EXERCISE OBJECTIVE:
Retrieve every line of the data holding the word "input".

Items listed in a dataset:
———
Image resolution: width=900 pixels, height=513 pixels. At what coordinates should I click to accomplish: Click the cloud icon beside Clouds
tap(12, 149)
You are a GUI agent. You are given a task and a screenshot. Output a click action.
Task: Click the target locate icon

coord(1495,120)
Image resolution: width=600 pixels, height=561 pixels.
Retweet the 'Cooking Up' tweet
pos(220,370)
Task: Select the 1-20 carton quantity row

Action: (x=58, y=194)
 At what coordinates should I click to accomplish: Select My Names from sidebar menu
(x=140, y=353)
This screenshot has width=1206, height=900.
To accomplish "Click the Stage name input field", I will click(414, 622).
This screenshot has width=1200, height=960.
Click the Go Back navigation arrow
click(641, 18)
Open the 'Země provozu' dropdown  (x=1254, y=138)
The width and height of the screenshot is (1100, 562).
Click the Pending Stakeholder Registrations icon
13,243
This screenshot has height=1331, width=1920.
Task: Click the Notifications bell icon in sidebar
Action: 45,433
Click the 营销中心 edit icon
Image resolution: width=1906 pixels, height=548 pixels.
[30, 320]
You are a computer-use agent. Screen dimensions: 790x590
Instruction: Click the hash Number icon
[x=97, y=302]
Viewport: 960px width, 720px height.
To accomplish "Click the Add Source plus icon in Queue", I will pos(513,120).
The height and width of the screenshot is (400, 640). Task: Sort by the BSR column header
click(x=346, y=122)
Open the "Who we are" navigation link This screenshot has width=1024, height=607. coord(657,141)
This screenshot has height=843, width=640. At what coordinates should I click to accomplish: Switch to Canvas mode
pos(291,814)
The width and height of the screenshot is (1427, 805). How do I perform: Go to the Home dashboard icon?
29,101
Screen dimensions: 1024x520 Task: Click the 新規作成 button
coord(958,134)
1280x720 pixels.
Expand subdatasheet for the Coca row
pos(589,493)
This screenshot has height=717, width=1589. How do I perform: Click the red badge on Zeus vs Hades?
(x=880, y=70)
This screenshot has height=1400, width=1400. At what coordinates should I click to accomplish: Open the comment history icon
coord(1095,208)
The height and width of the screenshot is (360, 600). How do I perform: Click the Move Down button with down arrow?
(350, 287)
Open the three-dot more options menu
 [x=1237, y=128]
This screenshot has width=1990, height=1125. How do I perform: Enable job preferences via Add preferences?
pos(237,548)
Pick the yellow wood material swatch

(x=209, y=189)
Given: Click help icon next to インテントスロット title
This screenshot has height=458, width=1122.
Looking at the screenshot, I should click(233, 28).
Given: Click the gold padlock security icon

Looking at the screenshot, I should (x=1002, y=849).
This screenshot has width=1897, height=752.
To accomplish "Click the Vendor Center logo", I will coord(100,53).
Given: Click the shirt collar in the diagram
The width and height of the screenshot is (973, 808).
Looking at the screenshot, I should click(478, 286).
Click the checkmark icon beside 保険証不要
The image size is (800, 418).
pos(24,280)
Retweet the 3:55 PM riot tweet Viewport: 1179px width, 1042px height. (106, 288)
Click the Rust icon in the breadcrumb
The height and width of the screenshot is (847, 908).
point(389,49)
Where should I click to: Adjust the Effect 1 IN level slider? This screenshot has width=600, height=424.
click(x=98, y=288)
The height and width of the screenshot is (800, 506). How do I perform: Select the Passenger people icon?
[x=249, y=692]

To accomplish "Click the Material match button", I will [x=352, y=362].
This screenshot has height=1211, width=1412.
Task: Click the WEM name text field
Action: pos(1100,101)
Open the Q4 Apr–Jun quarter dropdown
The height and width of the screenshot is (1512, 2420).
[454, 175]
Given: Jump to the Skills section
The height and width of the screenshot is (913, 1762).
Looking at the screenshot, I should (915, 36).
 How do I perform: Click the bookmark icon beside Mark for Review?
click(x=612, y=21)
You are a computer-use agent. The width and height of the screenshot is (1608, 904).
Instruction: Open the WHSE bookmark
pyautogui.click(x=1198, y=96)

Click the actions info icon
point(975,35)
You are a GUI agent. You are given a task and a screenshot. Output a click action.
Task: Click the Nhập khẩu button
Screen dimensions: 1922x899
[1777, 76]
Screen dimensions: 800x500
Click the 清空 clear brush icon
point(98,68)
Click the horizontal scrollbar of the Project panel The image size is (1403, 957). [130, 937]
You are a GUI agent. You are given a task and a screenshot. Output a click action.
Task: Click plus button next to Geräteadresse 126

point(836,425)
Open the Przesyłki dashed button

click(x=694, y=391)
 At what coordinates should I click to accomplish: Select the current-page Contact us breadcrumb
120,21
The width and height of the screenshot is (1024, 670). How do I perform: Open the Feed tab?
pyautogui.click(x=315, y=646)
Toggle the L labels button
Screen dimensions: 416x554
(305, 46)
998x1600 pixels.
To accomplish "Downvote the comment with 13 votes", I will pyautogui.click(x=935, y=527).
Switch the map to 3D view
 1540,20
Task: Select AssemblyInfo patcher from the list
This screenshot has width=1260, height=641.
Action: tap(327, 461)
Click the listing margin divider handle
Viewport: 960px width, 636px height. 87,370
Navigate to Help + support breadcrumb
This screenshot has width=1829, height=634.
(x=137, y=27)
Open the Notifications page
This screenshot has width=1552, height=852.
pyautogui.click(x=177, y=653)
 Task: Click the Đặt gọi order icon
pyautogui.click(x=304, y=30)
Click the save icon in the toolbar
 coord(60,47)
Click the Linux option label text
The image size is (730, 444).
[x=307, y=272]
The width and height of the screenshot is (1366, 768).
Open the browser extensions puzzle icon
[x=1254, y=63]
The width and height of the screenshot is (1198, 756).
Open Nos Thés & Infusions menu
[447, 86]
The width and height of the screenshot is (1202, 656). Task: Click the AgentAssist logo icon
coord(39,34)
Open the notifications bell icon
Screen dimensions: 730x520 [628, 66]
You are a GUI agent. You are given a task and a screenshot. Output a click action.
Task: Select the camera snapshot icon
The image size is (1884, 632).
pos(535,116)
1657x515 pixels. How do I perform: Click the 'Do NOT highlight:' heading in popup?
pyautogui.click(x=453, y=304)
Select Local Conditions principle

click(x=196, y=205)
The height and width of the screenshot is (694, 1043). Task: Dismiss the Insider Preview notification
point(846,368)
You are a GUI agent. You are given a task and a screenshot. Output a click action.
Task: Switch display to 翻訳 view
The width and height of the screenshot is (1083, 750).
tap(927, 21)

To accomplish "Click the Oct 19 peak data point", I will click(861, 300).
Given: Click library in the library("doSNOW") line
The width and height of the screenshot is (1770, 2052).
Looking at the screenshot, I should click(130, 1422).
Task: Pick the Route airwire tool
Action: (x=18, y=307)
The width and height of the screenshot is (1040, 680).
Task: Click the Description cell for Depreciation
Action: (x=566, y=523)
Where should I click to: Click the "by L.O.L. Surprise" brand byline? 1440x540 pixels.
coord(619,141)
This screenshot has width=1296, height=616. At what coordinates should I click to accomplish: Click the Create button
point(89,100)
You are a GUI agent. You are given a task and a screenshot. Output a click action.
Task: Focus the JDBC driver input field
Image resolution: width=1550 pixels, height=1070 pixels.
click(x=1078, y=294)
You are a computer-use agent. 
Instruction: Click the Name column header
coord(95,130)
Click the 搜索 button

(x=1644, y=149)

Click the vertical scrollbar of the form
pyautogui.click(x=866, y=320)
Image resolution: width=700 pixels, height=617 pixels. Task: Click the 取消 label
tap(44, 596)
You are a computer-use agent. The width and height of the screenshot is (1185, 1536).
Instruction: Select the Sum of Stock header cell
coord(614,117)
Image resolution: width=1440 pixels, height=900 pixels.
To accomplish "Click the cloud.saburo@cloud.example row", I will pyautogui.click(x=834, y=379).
———
TASK SOLUTION:
To accomplish "Click the Stage name input field", I will click(414, 622).
Task: Focus the JDBC driver input field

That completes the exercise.